»»

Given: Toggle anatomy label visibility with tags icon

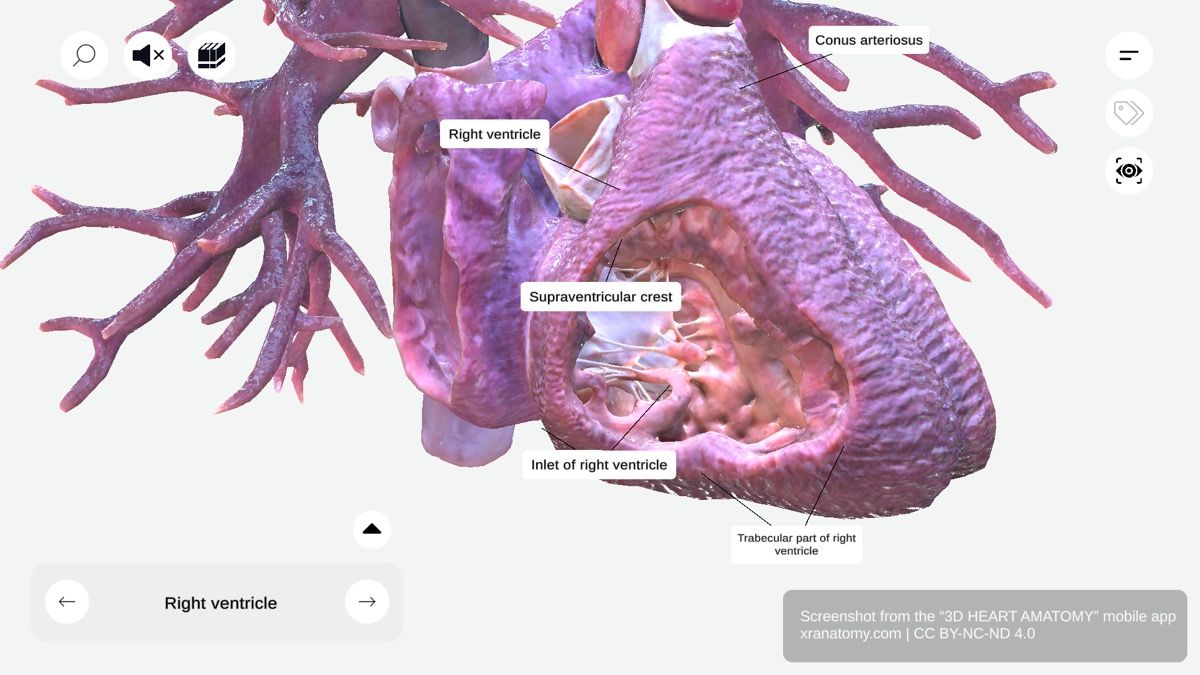Looking at the screenshot, I should (1128, 113).
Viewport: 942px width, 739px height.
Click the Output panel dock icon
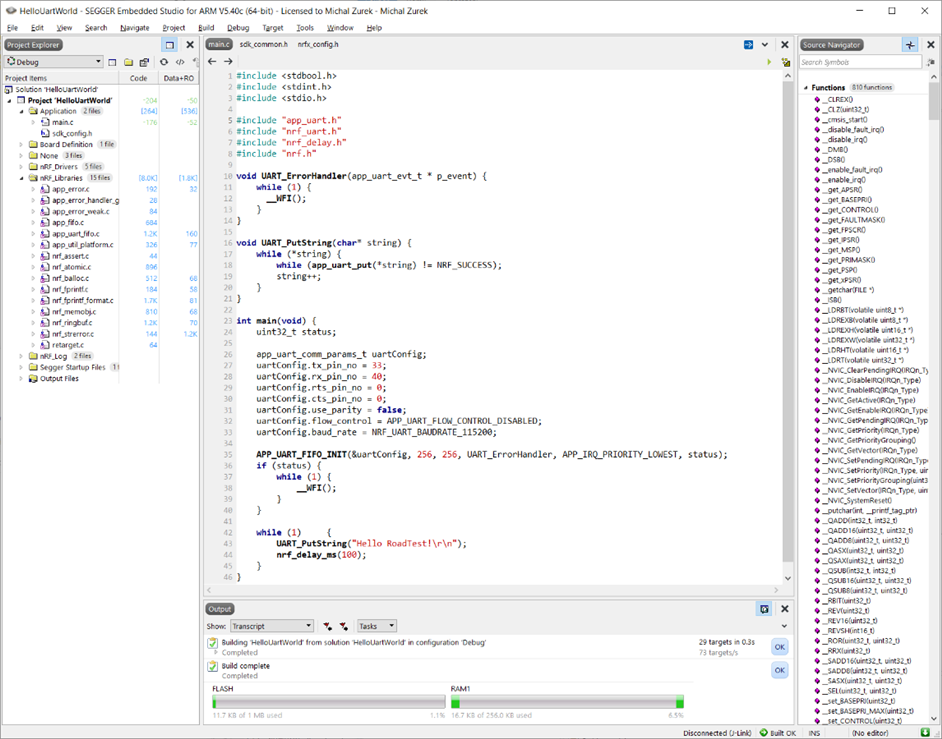(764, 608)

««

### Stated problem
Output the rows above as a two-column CSV with the columns "instruction" and "reply". Give one line per row, with each field in double quotes and any line breaks replaced by spaces, and leave the pictures out.

### Output
instruction,reply
"Given: Toggle anatomy label visibility with tags icon","Looking at the screenshot, I should (1128, 113)."
"Viewport: 942px width, 739px height. Click the Output panel dock icon","(764, 608)"